The municipality is located north of Rio Grande do Sul, in the Upper Uruguay, on the ridge of the Serra Geral. The origin of the name of Erechim refers to the ancient indigenous inhabitants of the region, and comes from "Caingangue, which means "small field"; it probably was given this name as the city was surrounded by forests at the time.

History

The city was initially called the Great Barn and then successively named Boa Vista, Boa Vista Erechim, Jose Bonifacio Erechim and finally just Erechim. Like many other villages in Brazil, it was built beside the railroad, in this case, the railroad that linked Rio Grande do Sul to São Paulo.

The town was settled mostly by Polish, Italian and German immigrants, 36 pioneers from Europe and others from the old lands (Caxias do Sul). They came by railroad in 1908, building their homes beside the track, and the place soon became a district of Passo Fundo.

The town's early economy depended on agriculture, livestock production, trade and services. It thrived and the city of Erechim was created on April 30, 1918, through Decree No. 2343 of April 30, signed by Antonio Borges, then governor of Rio Grande do Sul.

Once known as the "Capital of Wheat" due to the high volumes of grain produced, today Erechim is considered the "Capital of Friendship".

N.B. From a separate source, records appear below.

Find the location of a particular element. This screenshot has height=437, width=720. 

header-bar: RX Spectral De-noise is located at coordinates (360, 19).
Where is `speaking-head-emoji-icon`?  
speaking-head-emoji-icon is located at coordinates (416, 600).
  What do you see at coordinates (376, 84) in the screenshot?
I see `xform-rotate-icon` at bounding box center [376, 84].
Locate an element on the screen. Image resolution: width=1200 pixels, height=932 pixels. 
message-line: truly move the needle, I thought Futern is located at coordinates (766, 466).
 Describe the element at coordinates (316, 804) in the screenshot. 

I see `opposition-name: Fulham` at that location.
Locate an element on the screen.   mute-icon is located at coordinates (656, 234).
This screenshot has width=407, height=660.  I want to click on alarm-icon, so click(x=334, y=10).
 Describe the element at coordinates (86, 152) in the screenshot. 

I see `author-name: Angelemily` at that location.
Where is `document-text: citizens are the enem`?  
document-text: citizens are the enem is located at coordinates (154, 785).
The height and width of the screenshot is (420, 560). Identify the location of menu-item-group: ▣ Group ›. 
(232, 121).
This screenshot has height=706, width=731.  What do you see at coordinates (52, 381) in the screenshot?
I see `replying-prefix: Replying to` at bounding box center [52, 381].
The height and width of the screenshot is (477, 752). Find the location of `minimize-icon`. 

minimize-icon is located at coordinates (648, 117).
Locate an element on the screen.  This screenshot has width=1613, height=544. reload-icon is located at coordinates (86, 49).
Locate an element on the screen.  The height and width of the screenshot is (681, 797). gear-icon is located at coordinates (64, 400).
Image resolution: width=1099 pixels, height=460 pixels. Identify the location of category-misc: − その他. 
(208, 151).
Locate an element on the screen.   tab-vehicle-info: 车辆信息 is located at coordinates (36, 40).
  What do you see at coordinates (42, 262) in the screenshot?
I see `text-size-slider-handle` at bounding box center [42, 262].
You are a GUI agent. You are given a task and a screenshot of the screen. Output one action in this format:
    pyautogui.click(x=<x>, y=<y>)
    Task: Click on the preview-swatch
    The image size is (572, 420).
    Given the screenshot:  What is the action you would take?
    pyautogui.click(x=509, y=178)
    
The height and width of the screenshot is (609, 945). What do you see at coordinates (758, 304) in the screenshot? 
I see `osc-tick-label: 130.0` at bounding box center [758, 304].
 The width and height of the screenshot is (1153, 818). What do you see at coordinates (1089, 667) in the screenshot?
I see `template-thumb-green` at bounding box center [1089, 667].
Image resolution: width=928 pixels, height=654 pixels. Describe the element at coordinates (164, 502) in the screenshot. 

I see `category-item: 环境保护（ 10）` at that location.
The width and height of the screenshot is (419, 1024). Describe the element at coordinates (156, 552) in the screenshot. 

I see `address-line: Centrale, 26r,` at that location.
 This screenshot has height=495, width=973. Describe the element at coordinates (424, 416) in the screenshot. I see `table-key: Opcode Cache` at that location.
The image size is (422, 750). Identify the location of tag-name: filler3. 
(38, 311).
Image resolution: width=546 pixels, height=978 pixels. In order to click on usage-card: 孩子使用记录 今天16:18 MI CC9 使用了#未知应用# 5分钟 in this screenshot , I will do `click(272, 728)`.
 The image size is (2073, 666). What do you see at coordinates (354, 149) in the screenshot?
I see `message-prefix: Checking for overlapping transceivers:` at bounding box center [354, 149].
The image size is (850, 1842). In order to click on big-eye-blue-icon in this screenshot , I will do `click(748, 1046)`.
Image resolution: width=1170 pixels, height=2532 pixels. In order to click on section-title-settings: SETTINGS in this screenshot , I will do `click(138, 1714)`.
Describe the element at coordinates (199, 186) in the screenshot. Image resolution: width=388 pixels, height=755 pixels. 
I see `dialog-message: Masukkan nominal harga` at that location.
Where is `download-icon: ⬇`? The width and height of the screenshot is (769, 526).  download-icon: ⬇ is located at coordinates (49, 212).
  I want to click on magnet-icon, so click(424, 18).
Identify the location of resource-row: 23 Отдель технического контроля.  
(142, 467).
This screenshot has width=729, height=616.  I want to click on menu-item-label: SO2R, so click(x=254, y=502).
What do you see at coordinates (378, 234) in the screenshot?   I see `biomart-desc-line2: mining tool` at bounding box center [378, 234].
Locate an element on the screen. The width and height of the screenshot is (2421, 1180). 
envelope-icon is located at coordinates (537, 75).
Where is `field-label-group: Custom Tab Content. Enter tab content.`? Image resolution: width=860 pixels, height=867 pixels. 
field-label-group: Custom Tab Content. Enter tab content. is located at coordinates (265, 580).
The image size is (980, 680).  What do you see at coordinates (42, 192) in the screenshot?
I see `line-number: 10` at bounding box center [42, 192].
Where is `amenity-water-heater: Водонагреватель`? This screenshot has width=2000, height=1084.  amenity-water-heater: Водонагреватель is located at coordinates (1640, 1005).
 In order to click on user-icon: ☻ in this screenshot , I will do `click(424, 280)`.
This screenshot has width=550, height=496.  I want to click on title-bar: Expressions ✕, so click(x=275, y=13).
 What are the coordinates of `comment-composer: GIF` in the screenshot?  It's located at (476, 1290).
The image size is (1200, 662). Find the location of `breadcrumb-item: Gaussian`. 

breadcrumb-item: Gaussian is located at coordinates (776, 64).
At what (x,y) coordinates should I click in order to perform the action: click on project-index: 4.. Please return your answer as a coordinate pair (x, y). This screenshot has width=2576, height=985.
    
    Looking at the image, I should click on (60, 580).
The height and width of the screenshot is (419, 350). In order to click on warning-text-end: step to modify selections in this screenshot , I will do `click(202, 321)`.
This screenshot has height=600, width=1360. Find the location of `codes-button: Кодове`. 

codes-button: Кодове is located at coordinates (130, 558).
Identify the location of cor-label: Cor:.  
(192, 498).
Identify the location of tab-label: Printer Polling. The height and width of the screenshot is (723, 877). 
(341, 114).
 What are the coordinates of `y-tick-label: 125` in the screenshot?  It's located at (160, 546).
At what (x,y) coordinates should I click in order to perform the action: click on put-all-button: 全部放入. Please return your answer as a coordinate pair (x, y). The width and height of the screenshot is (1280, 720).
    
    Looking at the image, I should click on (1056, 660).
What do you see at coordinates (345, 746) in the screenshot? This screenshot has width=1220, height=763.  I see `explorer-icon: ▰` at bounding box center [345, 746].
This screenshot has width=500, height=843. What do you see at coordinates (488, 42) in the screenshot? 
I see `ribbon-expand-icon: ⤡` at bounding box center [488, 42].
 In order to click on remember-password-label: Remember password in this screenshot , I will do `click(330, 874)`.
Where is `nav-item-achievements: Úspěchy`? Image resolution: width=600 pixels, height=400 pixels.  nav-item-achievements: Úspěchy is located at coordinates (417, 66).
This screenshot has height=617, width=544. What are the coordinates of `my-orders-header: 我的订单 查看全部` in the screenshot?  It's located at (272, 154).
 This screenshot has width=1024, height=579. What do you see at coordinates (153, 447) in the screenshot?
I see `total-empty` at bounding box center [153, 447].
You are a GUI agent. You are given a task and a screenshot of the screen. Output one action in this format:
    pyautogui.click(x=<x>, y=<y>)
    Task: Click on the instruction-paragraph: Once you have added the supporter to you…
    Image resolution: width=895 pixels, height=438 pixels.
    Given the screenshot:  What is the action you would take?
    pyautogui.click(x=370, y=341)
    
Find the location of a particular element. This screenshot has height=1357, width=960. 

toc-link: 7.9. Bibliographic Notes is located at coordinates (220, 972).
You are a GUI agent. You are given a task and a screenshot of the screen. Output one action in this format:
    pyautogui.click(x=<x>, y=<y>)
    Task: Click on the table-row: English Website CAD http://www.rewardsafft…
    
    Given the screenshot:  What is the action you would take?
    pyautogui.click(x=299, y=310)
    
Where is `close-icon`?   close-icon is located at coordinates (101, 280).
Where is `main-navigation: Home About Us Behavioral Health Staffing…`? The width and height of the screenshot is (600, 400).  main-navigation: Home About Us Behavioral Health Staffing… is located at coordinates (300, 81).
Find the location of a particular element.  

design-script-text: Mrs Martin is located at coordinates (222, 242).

Origins of the city's urban design
The following testimony was written in 1970 by José Maria de Amorim, the first clerk of Erechim, who lived there from 1924 until the date of his death on December 12, 1978. He recounts the design aspects of the city, its origin and its setbacks, which are not yet recorded in the official history of the county.

Today Erechim, with its ups and downs, is still thriving and flourishing. It has the air of a big city, with its cobbled streets and low buildings, and is increasingly known as the Capital of Friendship.

Notable people
Victoria's Secret supermodel Alessandra Ambrosio (b. 1981) was born in Erechim.

Also well known are Erechim born football players including former goalkeeper Gilmar Rinaldi, who played at Internacional, São Paulo and Flamengo, Fernando, former striker Rafael Sóbis and the former midfielder and current coach, Paulo Cesar Carpeggiani.

Transportation
Erechim is served by Erechim Airport with scheduled flights to various cities.

The city can be reached by road via state highways RS-135, RS-331, RS-419, RS-420, RST-480, and federal highways BR-153 and BR-480. These roads link the various municipalities in the region and are all paved. Erechim lies 360 km from the state capital, Porto Alegre.